Il governo e la stessa Inps stanno lavorando ai correttivi da introdurre alla riforma Fornero introducendo maggiore flessbilità in uscita. Anche lei è d'accordo sull'ammorbidire le modalità di uscita dal mercato del lavoro...
"Sì, una delle mie proposte è quella di permettere ai lavoratori che hanno raggiunto i 62 anni di età, di andare in pensione con almeno 35 anni di contributi versati e riducendo dell'8% l'assegno previdenziale. A quelli che hanno 63 anni, invece permettere il ritiro con una riduzione del 6% e così via.
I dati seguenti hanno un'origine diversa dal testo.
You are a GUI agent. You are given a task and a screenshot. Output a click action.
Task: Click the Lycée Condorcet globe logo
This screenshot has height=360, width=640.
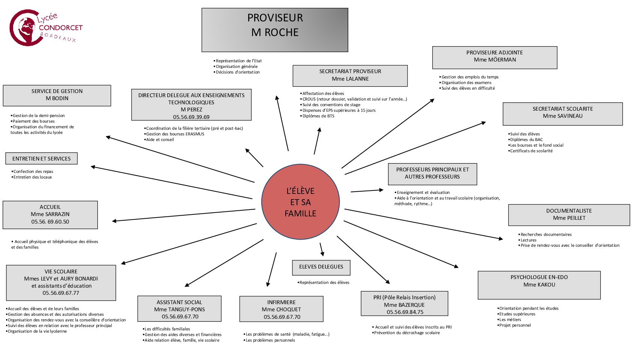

Oppure, indipendentemente dall'età, è possibile andare in pensione con 41 anni di contributi versati e senza penalizzazioni. Una proposta per venire in contro agli occupati precoci e cioè quelli che hanno iniziato a lavorar presto".

Quale sarà la sintesi che farà il governo Renzi sulla flessibilità?
"Non lo so. Quello che mi aspetto dall'esecutivo è che si introduca un criterio di flessibilità in un sistema troppo rigido che ha due conseguenze".

Quali?
"La prima è che chi perde il lavoro a 60 anni e deve aspettare i 7 anni per andare in pensione, alla fine diventa un po' più povero. La seconda è che se tendiamo a mantenere i 70enni nel mercato del lavoro non ci lamentiamo poi se i nostri figli rimangono disoccupati".

Cosa pensa della riforma Cameron entrata in vigore ieri in Inghilterra che prevede la possibilità, per chi ha raggiunto almeno i 55 anni di età, di ritirare tutto il montante dei contribuiti annui?
"Credo che finalmente qualcosa si muova in Europa, anche se non penso che la strada proposta da Cameron sia quella giusta. Ma è un principio di flessibilità che fa capolino nel sistema".

Cambiamo argomento. Il 27 apprile l'Italicum tornerà in Aula alla Camera. Sono possibili delle modifiche o il governo ha ormai chiuso la porta a ogni cambiamento rispetto al testo approvato nella Direzione del Pd?
"Abbiamo fatto un appello come area riformista firmato da una settantina di parlamentari. Ci auguriamo che il premier Renzi comprenda la necessità di aprire al dialogo sulla legge elettorale".